Lebih spesifik, dalam konteks audit
keuangan, penilaian risiko berguna untuk menentukan resiko audit. Resiko audit
diartikan sebagai tingkat ketidakpastian tertentu yang dapat diterima auditor
dalam pelaksanaan auditnya, seperti ketidakpastian validitas dan reliabilitas
bukti audit dan ketidakpastian mengenai efektivitas pengendalian internal.
Umumnya resiko tersebut sulit diukur, sehingga perlu ketelitian dan
kehati-hatian. Resiko audit terdiri atas resiko inheren/ bawaan, resiko
pengendalian, dan pendeteksian.
1. Resiko
Inheren
Resiko inheren berkenaan dengan
kemungkinan adanya kekeliruan dalam segmen audit yang melampaui batas toleransi
sebelum memper-hitungkan faktor efektivitas pengendalian internal. Resiko
inheren adalah faktor kerentanan laporan keuangan terhadap kekeliruan yang
material dengan asumsi tidak adanya pengendalian internal. Oleh karena itu bila
risiko inheren tinggi, maka auditor harus mengumpulkan bukti audit yang lebih
banyak.
Faktor-faktor yang perlu ditelaah
auditor dalam menetapkan risiko inheren adalah sifat bidang usaha organisasi,
integritas manajemen, motivasi manajemen, hasil audit sebelumnya, hubungan
istimewa, transaksi non rutin, dan kerentanan terhadap fraud.
2. Resiko
Pengendalian
Risiko pengendalian berkenaan dengan
kemungkinan adanya kekeliruan dalam segmen audit yang melampaui batas toleransi
yang tidak terdeteksi atau tidak dapat dicegah oleh pengendalian internal.
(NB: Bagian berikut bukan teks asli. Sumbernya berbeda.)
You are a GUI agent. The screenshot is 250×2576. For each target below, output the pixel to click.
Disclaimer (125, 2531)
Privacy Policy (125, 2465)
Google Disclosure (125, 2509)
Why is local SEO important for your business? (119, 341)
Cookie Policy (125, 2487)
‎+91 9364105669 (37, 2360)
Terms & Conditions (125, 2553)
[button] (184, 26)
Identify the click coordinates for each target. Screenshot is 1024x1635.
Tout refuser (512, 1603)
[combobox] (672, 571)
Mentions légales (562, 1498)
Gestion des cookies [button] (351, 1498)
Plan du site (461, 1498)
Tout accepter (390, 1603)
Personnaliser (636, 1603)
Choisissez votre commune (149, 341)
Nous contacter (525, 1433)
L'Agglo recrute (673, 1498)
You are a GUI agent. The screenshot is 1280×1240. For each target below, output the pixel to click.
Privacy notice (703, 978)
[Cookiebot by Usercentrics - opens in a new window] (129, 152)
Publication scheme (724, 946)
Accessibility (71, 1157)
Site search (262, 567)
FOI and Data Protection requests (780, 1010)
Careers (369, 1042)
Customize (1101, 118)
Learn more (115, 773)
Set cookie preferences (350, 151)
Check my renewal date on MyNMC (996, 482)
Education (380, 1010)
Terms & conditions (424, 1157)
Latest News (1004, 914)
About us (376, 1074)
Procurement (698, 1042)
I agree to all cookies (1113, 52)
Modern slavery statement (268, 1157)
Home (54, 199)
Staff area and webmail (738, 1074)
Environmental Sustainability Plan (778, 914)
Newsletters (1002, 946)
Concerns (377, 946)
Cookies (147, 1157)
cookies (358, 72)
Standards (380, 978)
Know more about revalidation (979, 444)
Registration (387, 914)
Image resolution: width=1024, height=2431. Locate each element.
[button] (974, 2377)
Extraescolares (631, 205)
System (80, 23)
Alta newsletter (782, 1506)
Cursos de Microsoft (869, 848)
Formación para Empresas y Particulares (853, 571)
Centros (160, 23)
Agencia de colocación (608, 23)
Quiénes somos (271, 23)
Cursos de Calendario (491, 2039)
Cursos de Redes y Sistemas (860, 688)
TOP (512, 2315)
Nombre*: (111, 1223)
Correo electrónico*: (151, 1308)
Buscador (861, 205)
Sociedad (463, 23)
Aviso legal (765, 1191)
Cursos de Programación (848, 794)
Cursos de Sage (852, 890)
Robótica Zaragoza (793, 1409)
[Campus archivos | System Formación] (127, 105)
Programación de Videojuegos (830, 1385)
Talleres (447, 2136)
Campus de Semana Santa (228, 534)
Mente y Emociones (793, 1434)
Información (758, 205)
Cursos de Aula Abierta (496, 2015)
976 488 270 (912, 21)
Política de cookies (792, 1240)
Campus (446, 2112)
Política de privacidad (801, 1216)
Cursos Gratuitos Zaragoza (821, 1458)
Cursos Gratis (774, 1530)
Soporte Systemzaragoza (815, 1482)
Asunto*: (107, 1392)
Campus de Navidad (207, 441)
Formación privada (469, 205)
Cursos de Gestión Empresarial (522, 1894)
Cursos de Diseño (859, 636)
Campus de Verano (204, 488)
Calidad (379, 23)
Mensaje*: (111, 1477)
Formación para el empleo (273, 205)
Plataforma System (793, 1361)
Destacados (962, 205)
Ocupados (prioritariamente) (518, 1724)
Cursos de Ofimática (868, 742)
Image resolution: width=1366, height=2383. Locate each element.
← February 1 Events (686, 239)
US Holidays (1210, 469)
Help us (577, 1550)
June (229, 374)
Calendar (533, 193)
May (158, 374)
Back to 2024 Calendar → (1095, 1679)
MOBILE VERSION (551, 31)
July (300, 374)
Resiko pengendalian dipengaruhi oleh faktor efektivitas pengendalian internal,
dan keandalan penetapan risiko yang direncanakan (penetapan di bawah 100%),
oleh karena itu bila resiko pengendalian ditetapkan tinggi, maka auditor harus
mengumpulkan bukti audit yang lebih banyak.
3. Resiko Pendeteksian
Resiko pendeteksian berkenaan dengan
kemungkinan terjadinya kekeliruan dalam segmen audit yang melampaui batas
toleransi yang tidak terdeteksi karena pengujian menggunakan uji petik,
prosedur audit yang tidak tepat/ salah aplikasi, kekeliruan interpretasi atas
hasil implementasi prosedur audit. Guna meminimalkan risiko pendeteksian,
auditor harus mengembangkan perencanaan audit secara tepat, dan melakukan
supervisi atas pelaksanaan audit.
Konsep audit berbasis risiko menempatkan
kegiatan observasi dan analisis terhadap pengendalian sebagai starting point,
kemudian mengembangkan auditnya pada bidang/ area yang memerlukan pengujian dan
evaluasi lebih lanjut. Bila pengendalian internal lemah (artinya risiko
pengendalian tinggi), maka auditor cenderung untuk memperluas ruang lingkup
auditnya, sehingga dia memperoleh kayakinan bahwa tanggungjawab auditnya dapat
dilaksanakan sesuai dengan standar profesional yang berlaku.